You can’t actually ride the lightning, but you might be able to rely on the electromagnetic signals it makes on earth to create a foolproof security system for your electrical substation. Who’s to say which is cooler? Image credit: Getty Images.
What is it? In the future, operators remotely monitoring the security of electrical substations could get an assist from lightning, which can help determine whether the substation is under attack from hackers, according to new research from Georgia Tech. “We should be able to remotely detect any attack that is modifying the magnetic field around substation components,” said engineering professor Raheem Beyah.
Why does it matter? Substations are vulnerable to malicious actors, as demonstrated by a 2015 attack on the power grid in Ukraine.

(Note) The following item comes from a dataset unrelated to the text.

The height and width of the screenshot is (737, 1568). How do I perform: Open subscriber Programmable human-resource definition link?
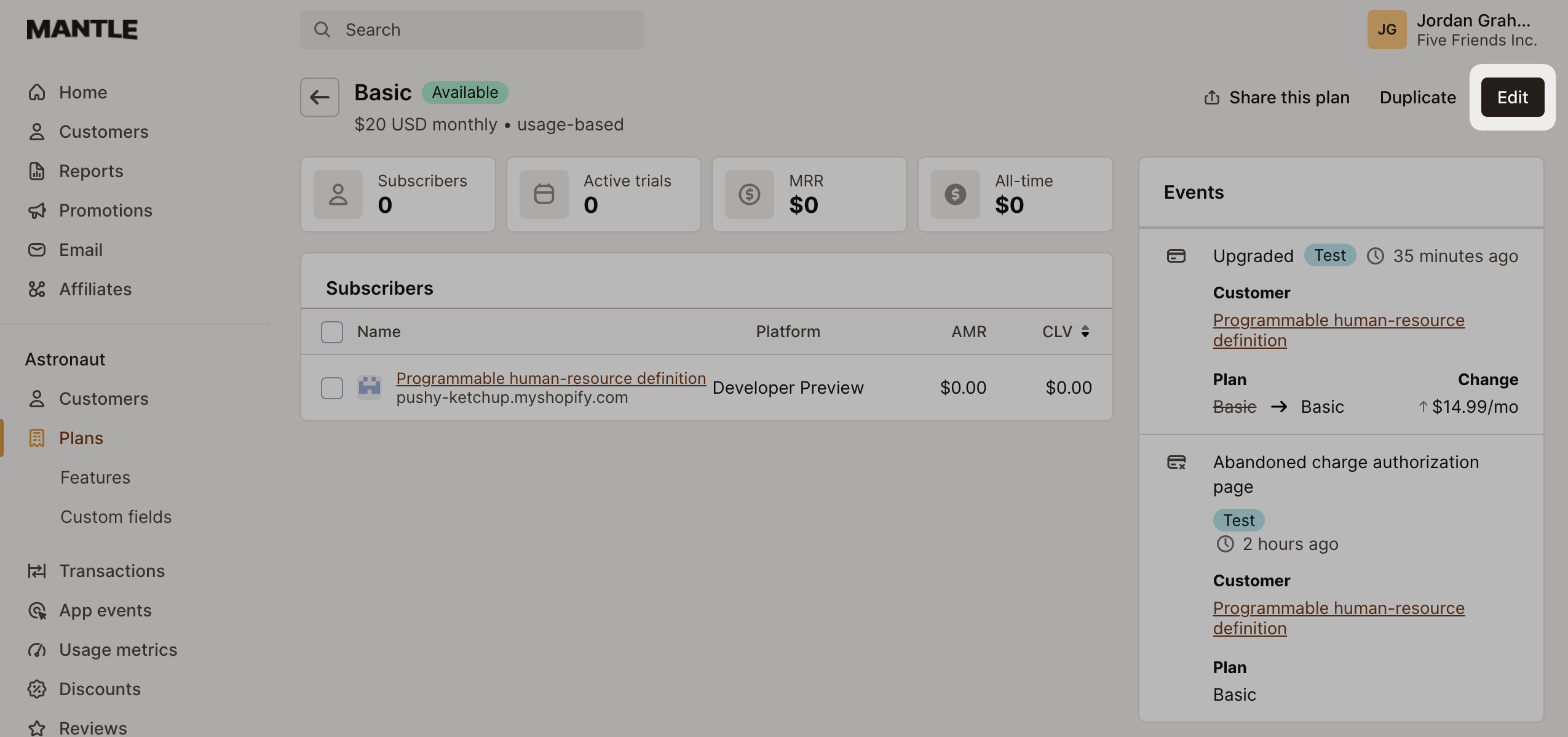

The hackers were also able to get into the monitoring systems of the 30 substations they attacked and hide their work; remote operators thought things were operating normally as 230,000 people lost power. “The electric power grid is difficult to secure because it is so massive,” Beyah said. “It provides an electrical connection from a generating station to the appliances in your home. Because of this electrical connection, there are many places where a hacker could potentially insert an attack. That’s why we need an independent way to know what’s happening on grid systems.”
How does it work? You can’t control lightning, but you can enlist its power — it occurs about 3 million times a day worldwide, with strikes leaving a kind of electrical signature on the ground that can be detected thousands of miles away. Georgia Tech researchers realized that lightning’s electromagnetic signals can be used to independently authenticate the signals emitted by electrical substations, proving if they’re being tampered with or not. They call their technology a radio-frequency-based distributed intrusion detection system, or RFDIDS, and described it last month in San Diego at the 2019 Network and Distributed System Security Symposium.